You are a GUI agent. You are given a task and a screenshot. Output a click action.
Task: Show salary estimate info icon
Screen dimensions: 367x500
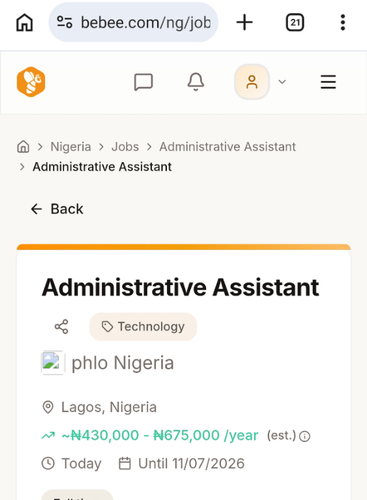[x=305, y=436]
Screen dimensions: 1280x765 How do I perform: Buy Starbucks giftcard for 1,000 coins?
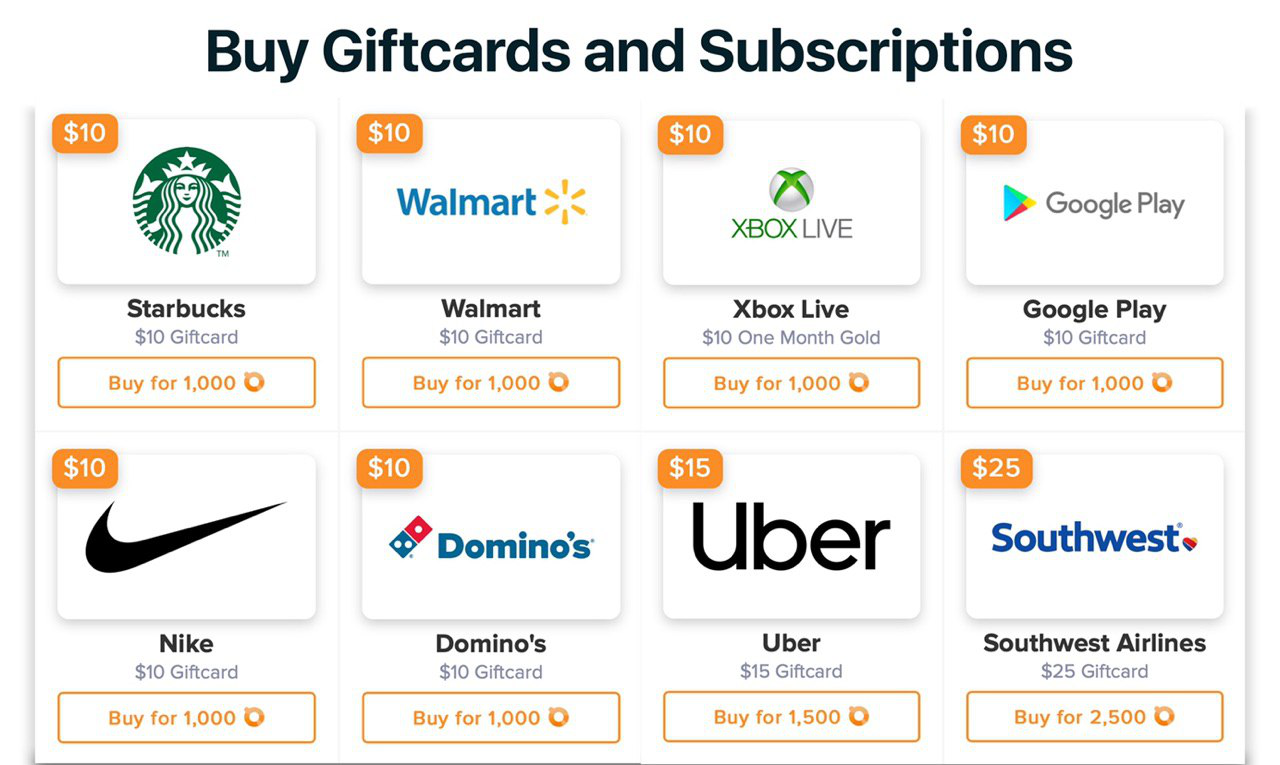point(186,383)
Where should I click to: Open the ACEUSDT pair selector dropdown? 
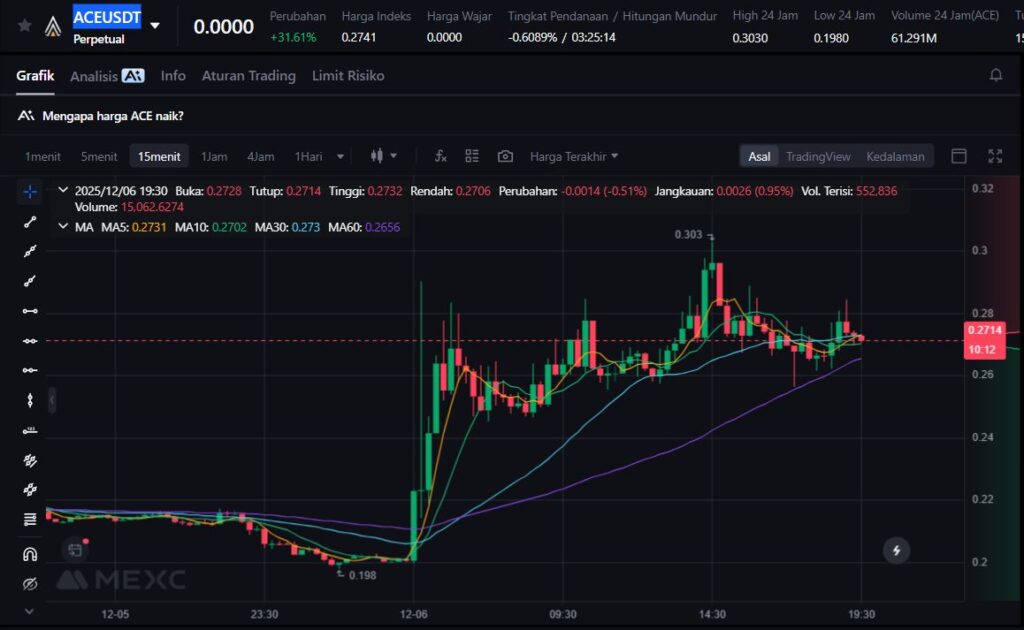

▬▬▬▬▬▬

§ Exercise description:
When you come to the line containing "Task: Show salary estimate info icon" in the records above, repeat that line and all lines after it exactly, but not the pictures.

§ Response to the exercise:
Task: Show salary estimate info icon
Screen dimensions: 367x500
[x=305, y=436]
Screen dimensions: 1280x765 How do I perform: Buy Starbucks giftcard for 1,000 coins?
point(186,383)
Where should I click to: Open the ACEUSDT pair selector dropdown? 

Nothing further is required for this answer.